- Selected extract
## Start
Notebook prepared by Henrique Lopes Cardoso (hlc@fe.up.pt), based on [A Comprehensive Guide to Build your own Language Model in Python](https://www.analyticsvidhya.com/blog/2019/08/comprehensive-guide-language-model-nlp-python-code/) by Mohd Sanad Zaki Rizvi, and on the [Infini-gram](https://infini-gram.io/) documentation.

# N-GRAM LANGUAGE MODELS

N-gram language models are based on computing probabilities for the occurrence of each word given *n-1* previous words.

To "train" such models, we will make use of the [Reuters](https://www.nltk.org/book/ch02.html) corpus, which contains 10,788 news documents in a total of 1.3 million words.

In [5]:
from nltk.corpus import reuters

We can check the number of sentences there are in the corpus. Each sentence is a list of words.

In [6]:
import nltk
nltk.download('reuters')
## End
- Job 1
According to the n-gram notebook, how many news documents does the Reuters corpus contain?
- Job 2
Give again the part of the n-gram notebook from "Notebook prepared by" up to and including "the [Infini-gram](https://infini-gram.io/) documentation.".
- Job 3
List every web address (URL) that appears in the n-gram notebook.

- Information supplied
## Start
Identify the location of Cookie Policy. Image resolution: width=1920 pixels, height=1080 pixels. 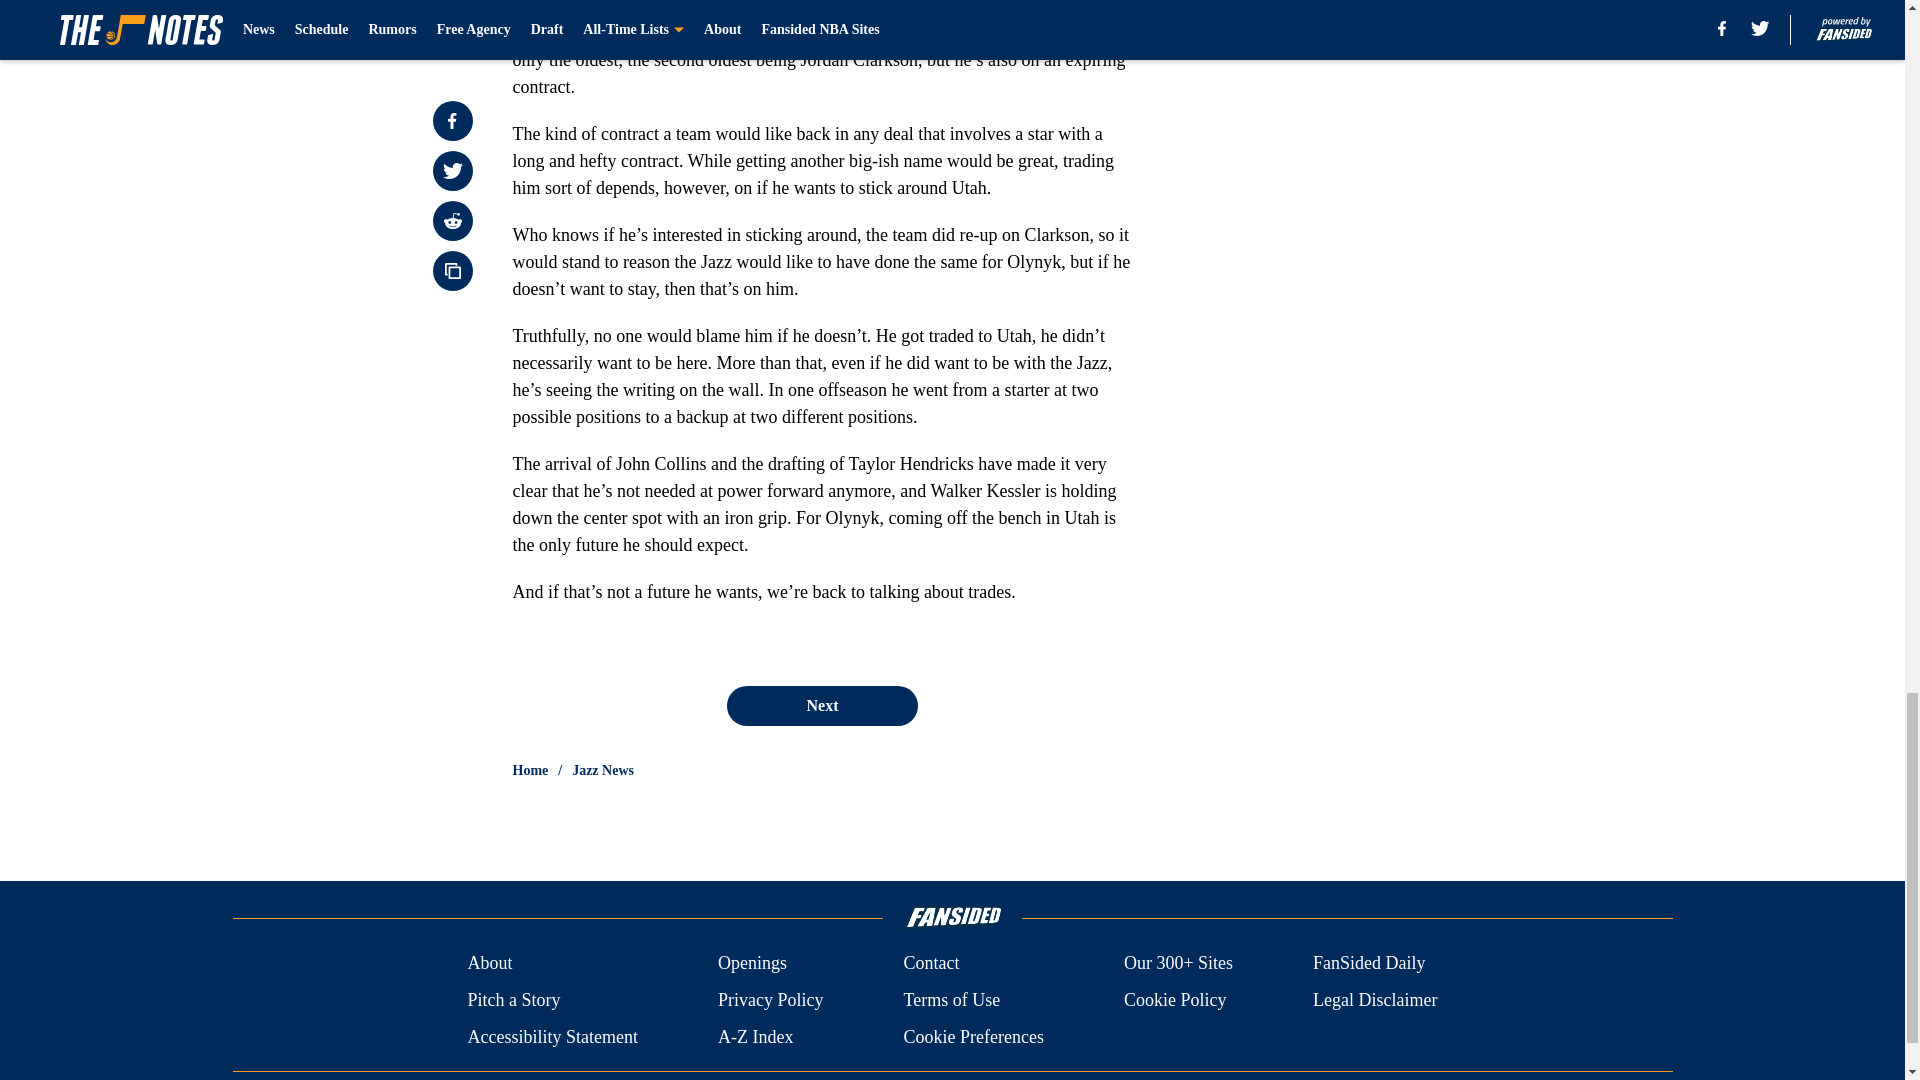
(1174, 1000).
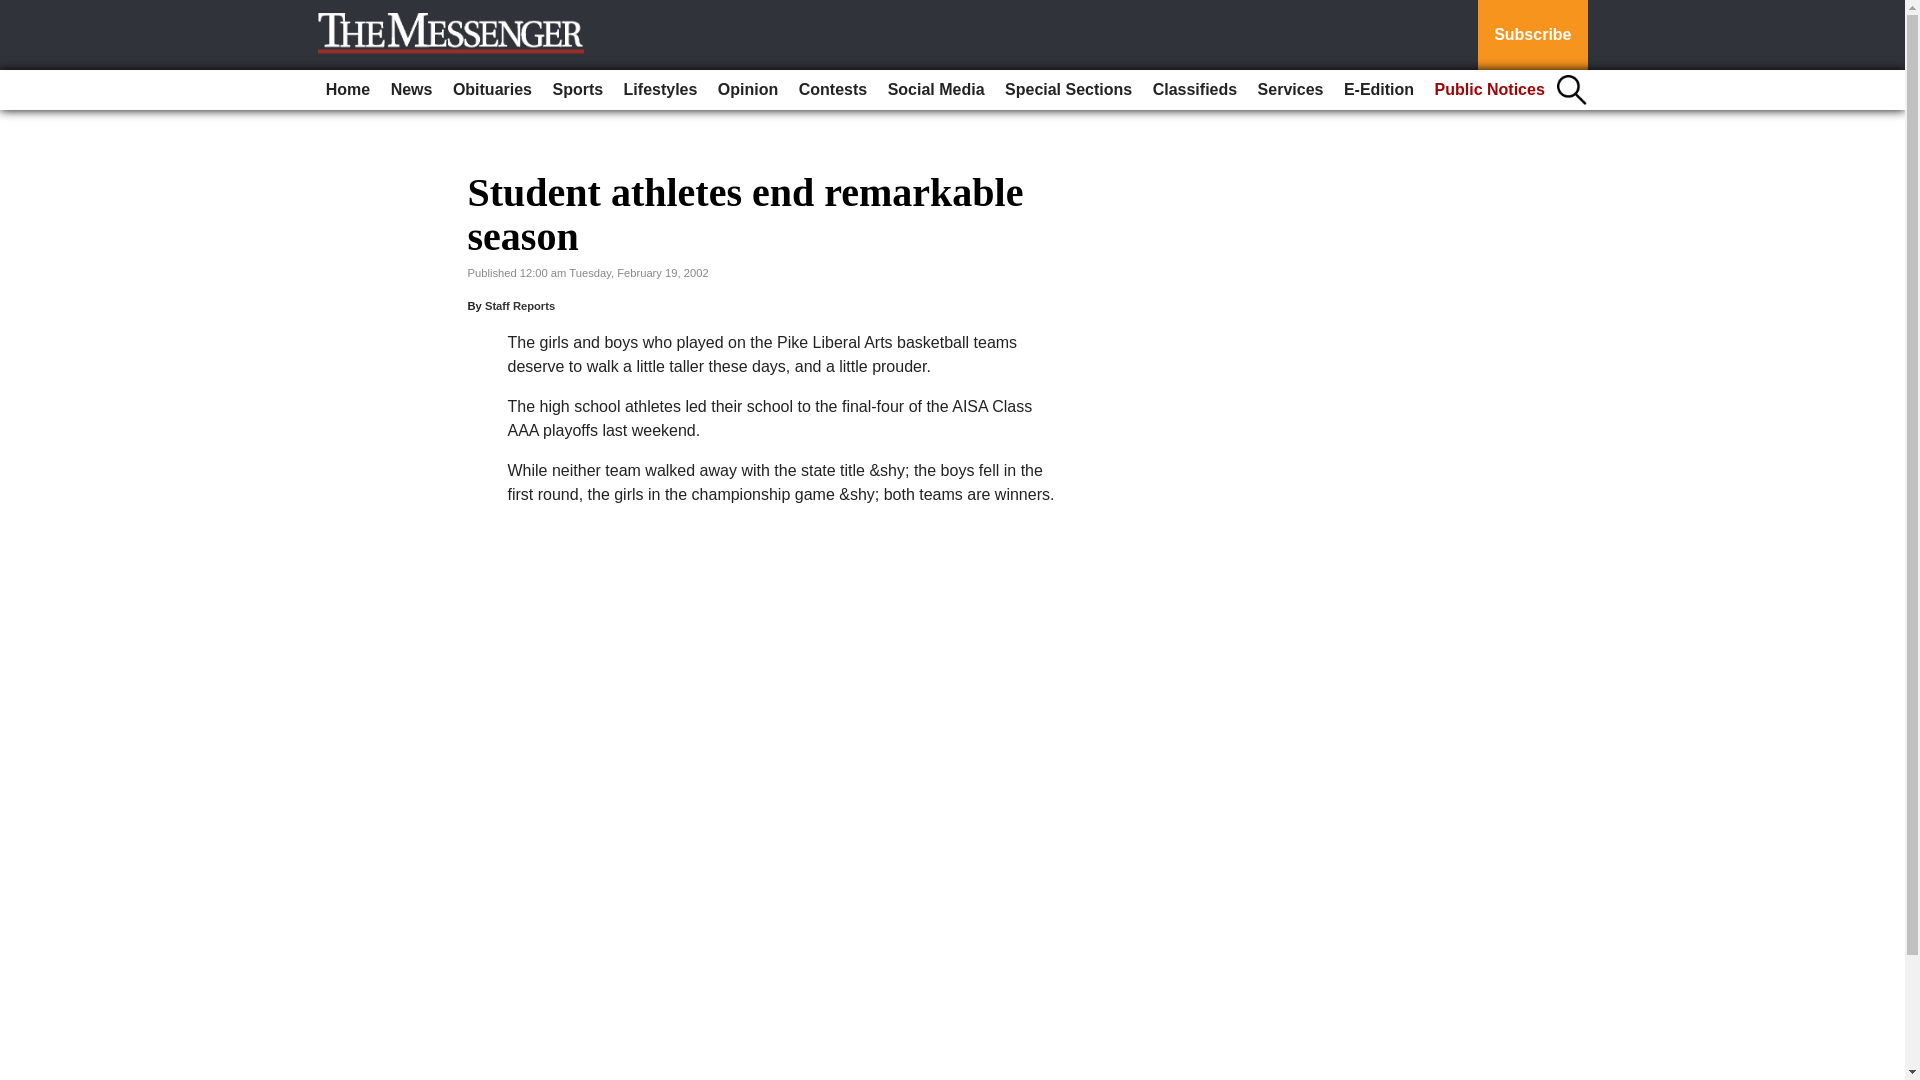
## End
- Full answer 1
10,788

- Full answer 2
Notebook prepared by Henrique Lopes Cardoso (hlc@fe.up.pt), based on [A Comprehensive Guide to Build your own Language Model in Python](https://www.analyticsvidhya.com/blog/2019/08/comprehensive-guide-language-model-nlp-python-code/) by Mohd Sanad Zaki Rizvi, and on the [Infini-gram](https://infini-gram.io/) documentation.

- Full answer 3
https://www.analyticsvidhya.com/blog/2019/08/comprehensive-guide-language-model-nlp-python-code/
https://infini-gram.io/
https://www.nltk.org/book/ch02.html